Personal information
- Full name: Mark Stuart Smith
- Born: 4 December 1975 (age 50) Bulawayo, Rhodesia
- Batting: Right-handed
- Bowling: Right-arm medium

Domestic team information
- 1994/95: Matabeleland

Career statistics
| Competition | First-class |
| Matches | 1 |
| Runs scored | 1 |
| Batting average | – |
| 100s/50s | –/– |
| Top score | 1* |
| Balls bowled | – |
| Wickets | – |
| Bowling average | – |
| 5 wickets in innings | – |
| 10 wickets in match | – |
| Best bowling | – |
| Catches/stumpings | –/– |
- Source: ESPNcricinfo, 20 October 2012

= Mark Smith (cricketer) =

Zimbabwean cricketer (born 1975)

Mark Stuart Smith (born December 4, 1975) was a Zimbabwean cricketer.
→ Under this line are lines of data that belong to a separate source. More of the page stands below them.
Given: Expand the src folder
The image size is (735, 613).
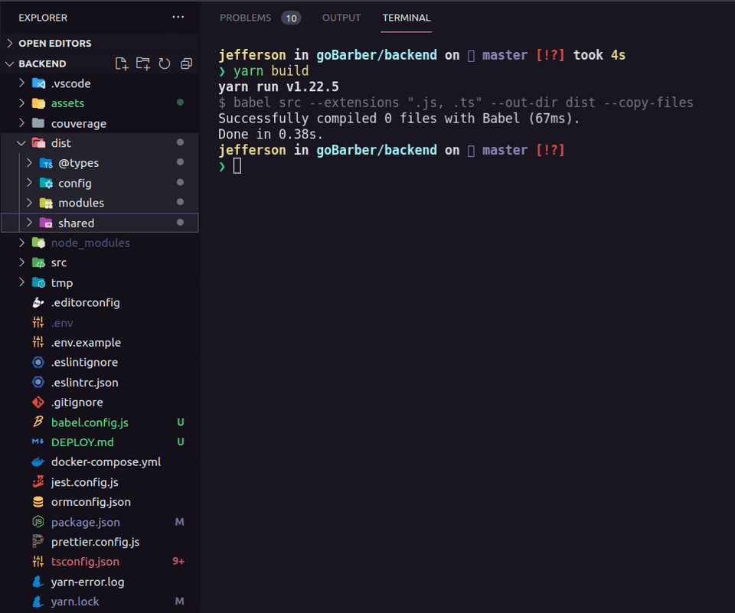Looking at the screenshot, I should click(21, 262).
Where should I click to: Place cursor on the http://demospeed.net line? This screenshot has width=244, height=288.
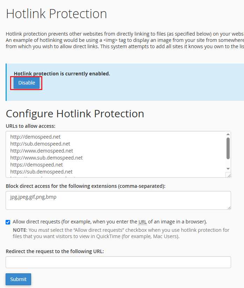35,137
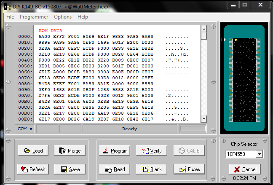Click the ROM data scrollbar down arrow

203,119
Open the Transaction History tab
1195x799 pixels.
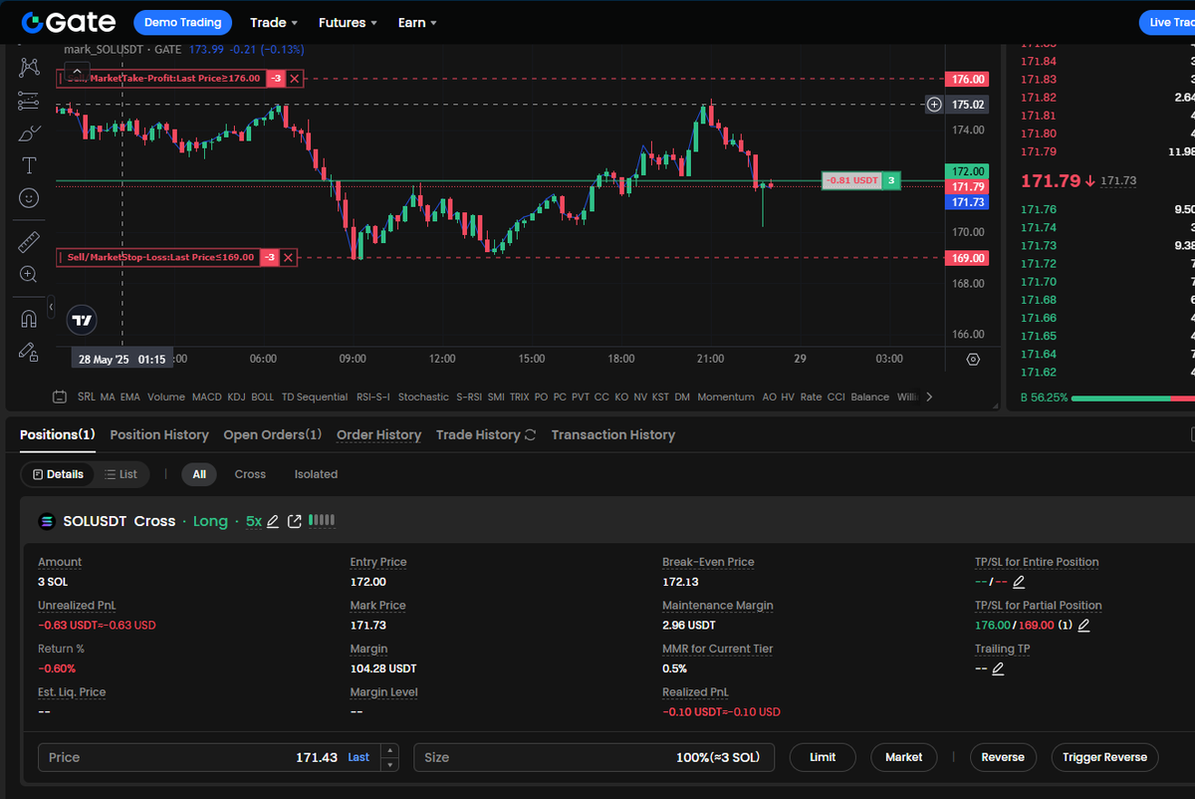(612, 434)
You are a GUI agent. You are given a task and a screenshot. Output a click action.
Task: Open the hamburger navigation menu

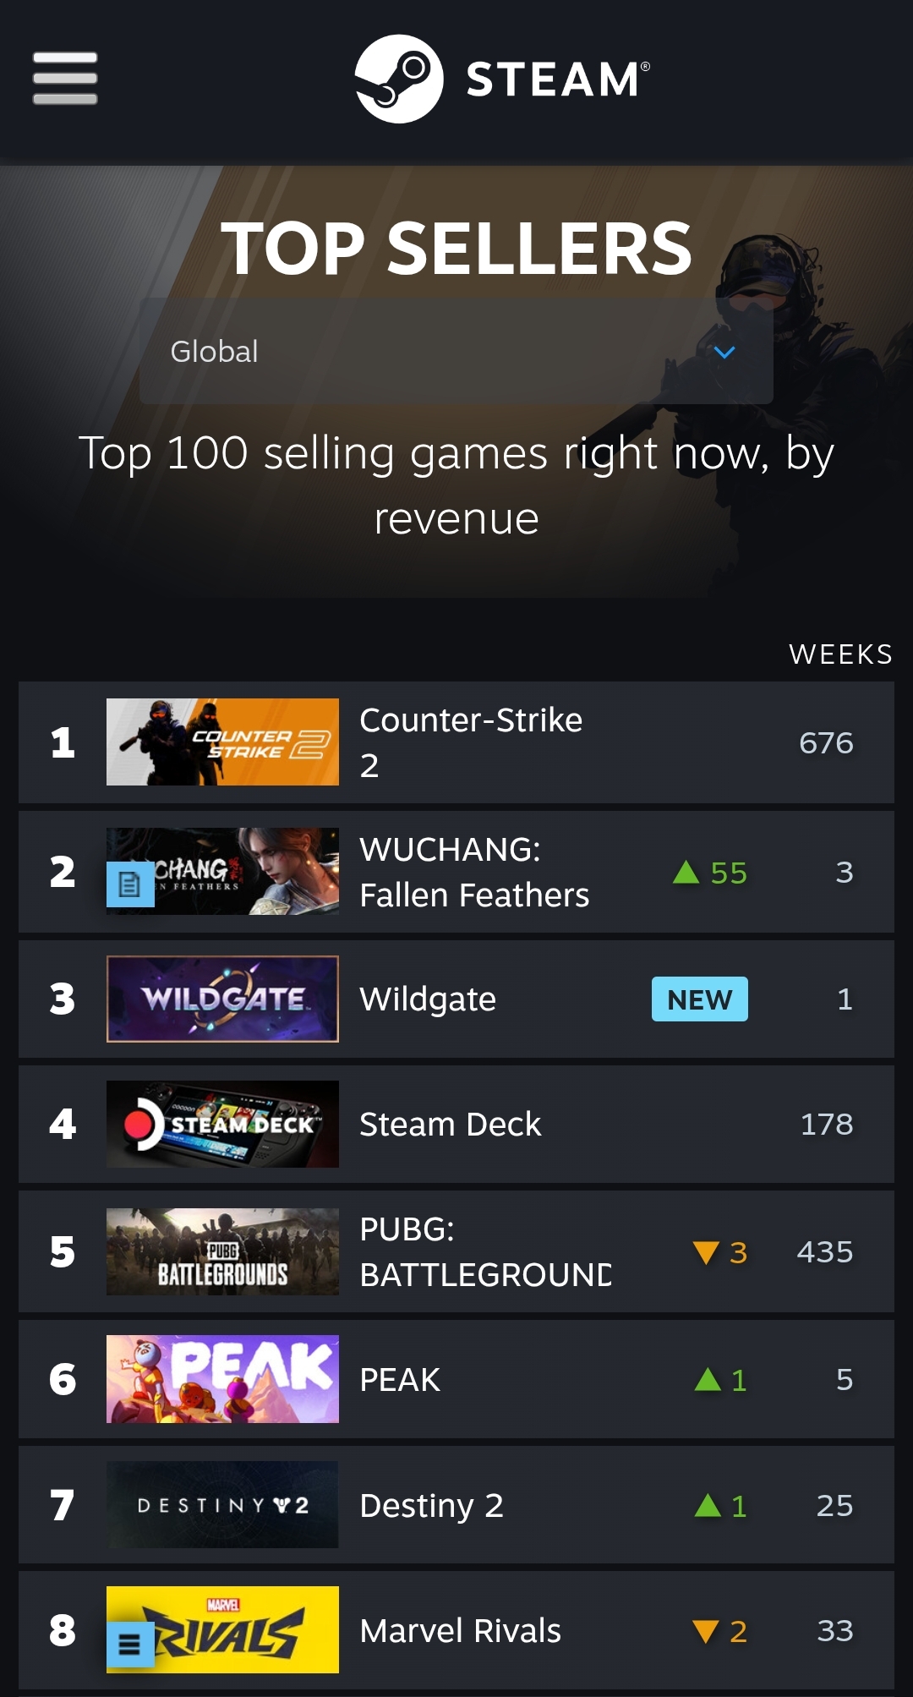(65, 79)
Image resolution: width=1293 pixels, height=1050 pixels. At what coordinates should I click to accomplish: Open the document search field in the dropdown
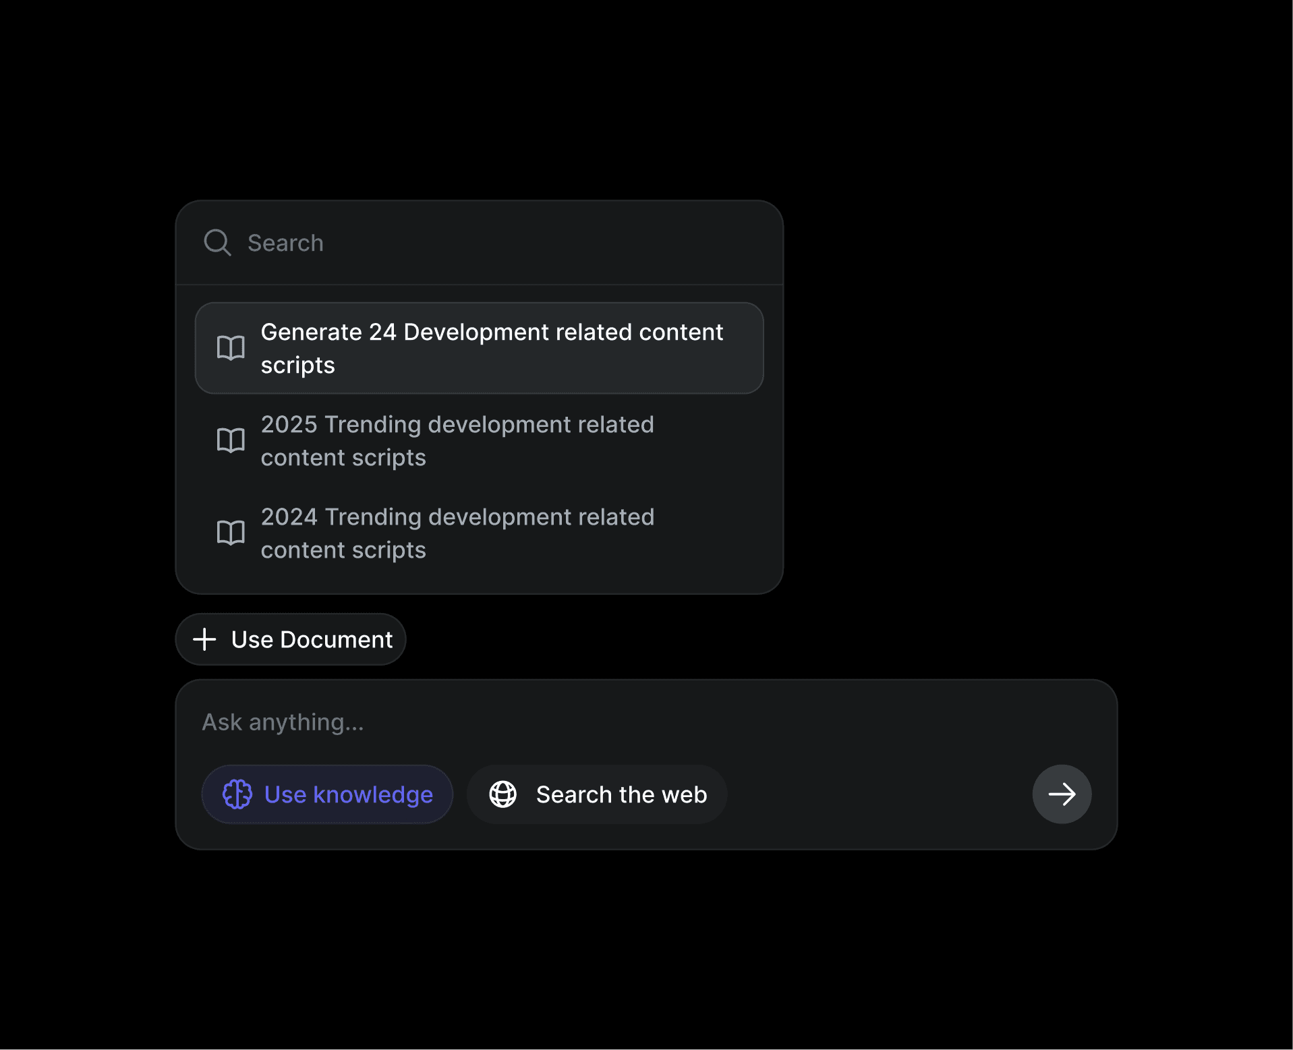(x=480, y=243)
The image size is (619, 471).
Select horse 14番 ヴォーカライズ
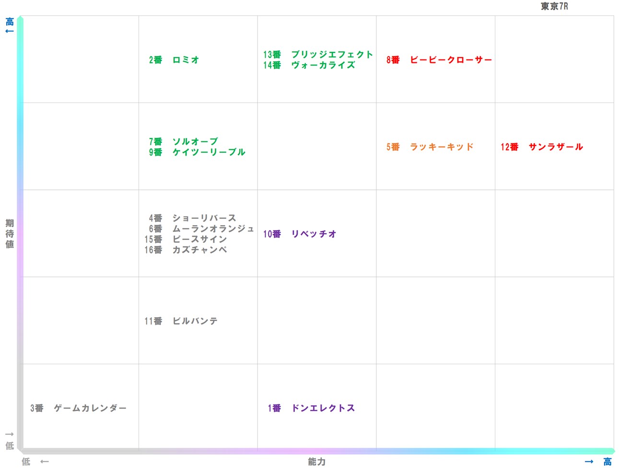(x=308, y=66)
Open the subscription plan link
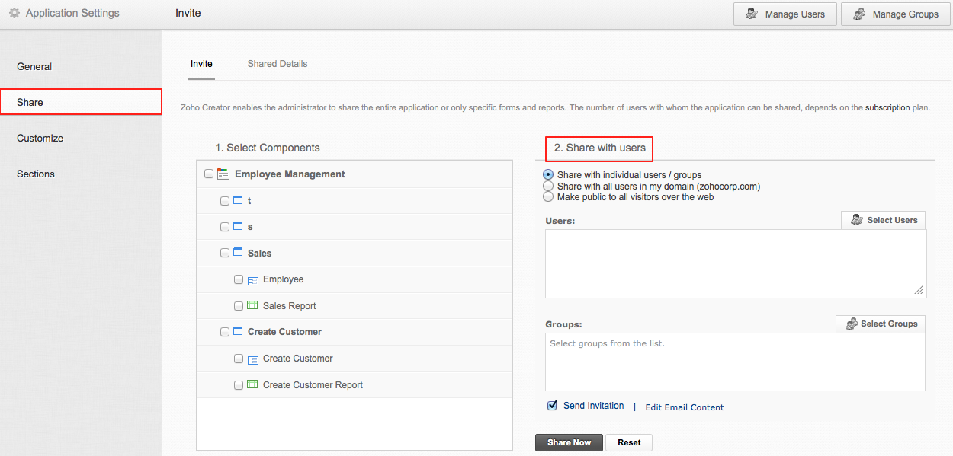 888,107
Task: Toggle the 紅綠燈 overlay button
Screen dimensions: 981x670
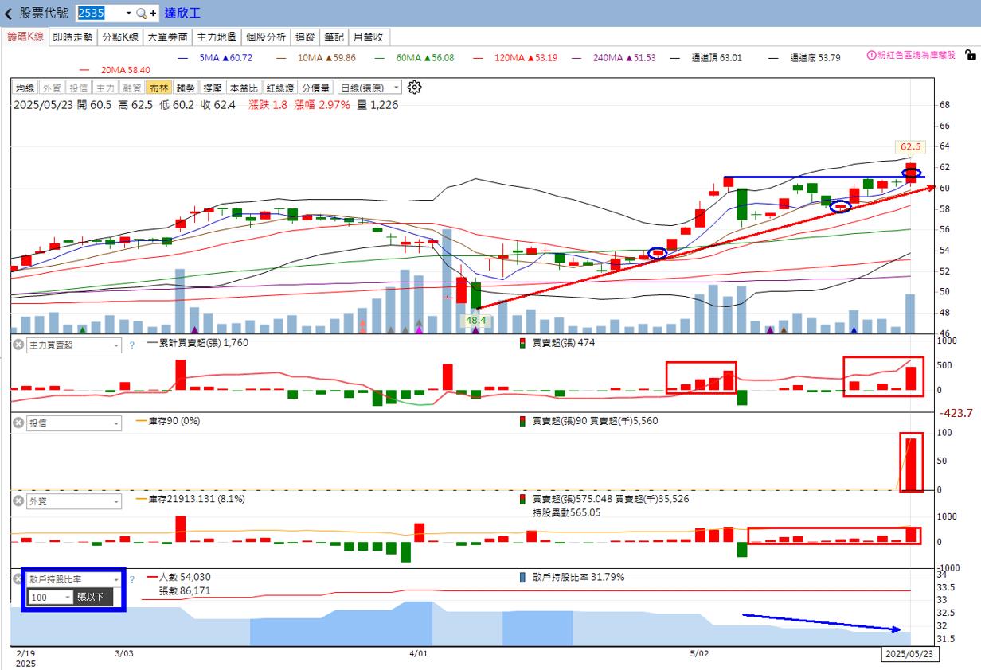Action: [281, 88]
He was a right-handed batsman and a right-arm medium-pace bowler who played for Matabeleland. He was born in Bulawayo.

Smith made a single first-class appearance for the team, during the 1994-95 season, against Mashonaland Under-24s. Batting as a tailender, Smith finished not out in both innings of the match, scoring just one run in the two innings in which he played.